Visit to a Japanese bonsai nursery

Bonsai Nut

Nuttier than your average Nut
Messages
8,339
Reaction score
14,093
Location
OC, CA
USDA Zone
10A
Thought people might enjoy some of these photos of Shokean bonsai nursery in Osaka, Japan.

A bunch of quinces, ready to go!




Trident maples. Note the nebari and the shallow pots.


Five-needle pines. One of my favorites.
 

Graydon

Chumono
Messages
717
Reaction score
7
Nice! Did you go and take the photos? I would love to make a trip like that. Very impressive stock.

I noticed all of the stock were in either clay pots or finished pots. No plastic anywhere to be seen.
 

Bonsai Nut

Nuttier than your average Nut
Messages
8,339
Reaction score
14,093
Location
OC, CA
USDA Zone
10A
I find these nurseries discouraging. It certainly makes the "art" of bonsai look like mass produced commodity.
Barry;

I don't feel that way. Put differently, today I was in a CostCo and they had a special vendor that was selling bromeliads and 'bonsai'. You know of course the 'bonsai' they were selling - chopped Juniper procumbens with glued gravel for soil and a little mud man. Now THOSE are mass-produced bonsai :)

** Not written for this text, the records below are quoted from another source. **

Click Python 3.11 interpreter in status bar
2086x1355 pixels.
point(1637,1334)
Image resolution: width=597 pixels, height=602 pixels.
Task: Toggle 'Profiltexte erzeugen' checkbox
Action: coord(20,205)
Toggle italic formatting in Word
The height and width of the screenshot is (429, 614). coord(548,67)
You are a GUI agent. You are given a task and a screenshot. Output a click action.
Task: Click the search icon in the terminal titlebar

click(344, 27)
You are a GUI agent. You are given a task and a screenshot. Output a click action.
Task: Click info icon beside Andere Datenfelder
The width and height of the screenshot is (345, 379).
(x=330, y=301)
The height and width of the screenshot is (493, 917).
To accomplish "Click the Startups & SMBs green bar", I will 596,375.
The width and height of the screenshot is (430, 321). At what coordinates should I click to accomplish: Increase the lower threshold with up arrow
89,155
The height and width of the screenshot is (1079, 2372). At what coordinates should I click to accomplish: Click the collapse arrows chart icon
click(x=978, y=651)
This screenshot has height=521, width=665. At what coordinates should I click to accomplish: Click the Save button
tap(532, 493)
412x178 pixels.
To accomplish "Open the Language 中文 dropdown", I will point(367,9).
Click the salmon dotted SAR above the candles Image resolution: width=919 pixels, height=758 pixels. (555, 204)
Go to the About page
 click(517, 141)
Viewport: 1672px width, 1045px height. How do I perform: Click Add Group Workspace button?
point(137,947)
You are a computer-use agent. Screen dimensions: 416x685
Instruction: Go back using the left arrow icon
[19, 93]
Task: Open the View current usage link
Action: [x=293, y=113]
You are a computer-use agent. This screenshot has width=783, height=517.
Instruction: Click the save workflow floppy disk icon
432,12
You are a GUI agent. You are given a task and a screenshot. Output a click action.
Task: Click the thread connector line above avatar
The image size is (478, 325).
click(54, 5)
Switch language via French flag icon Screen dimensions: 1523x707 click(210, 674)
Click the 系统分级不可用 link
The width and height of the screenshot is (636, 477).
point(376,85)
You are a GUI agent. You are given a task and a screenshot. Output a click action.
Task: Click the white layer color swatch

Every bonsai nursery has to mass-produce trees to stay in business. However they really need to mass-produce bonsai enthusiasts to be successful long term. That means dealing with a lot of beginners and teaching a lot of classes. The 'mass-produced' bonsai in these photos are really for 2nd level students - students that can keep a tree alive, understand general design and style guidelines, and who aren't looking for a major challenge. They just want to buy a tree and enjoy it, or they want to cut 5-10 years off the initial stages of developing bonsai because they don't find pleasure in it.

- Greg
 

bonsai barry

Omono
Messages
1,374
Reaction score
35
Location
Cental Coast of California
USDA Zone
9
Barry;

Every bonsai nursery has to mass-produce trees to stay in business. However they really need to mass-produce bonsai enthusiasts to be successful long term. That means dealing with a lot of beginners and teaching a lot of classes. The 'mass-produced' bonsai in these photos are really for 2nd level students - students that can keep a tree alive, understand general design and style guidelines, and who aren't looking for a major challenge. They just want to buy a tree and enjoy it, or they want to cut 5-10 years off the initial stages of developing bonsai because they don't find pleasure in it.

- Greg
I agree in my mind with what you say, but in my heart...
These are fine specimen (of course any one of those trees is much better than any that I have), but they lack originality and they are far enough along, it seems it will be difficult for the bonsai artist to do much to alter their foundational shape.

On a more selfish level, it makes me wonder what's the point of struggling to create a nice tree when so many are available.

What is amazing is that there is a market for that many nice trees.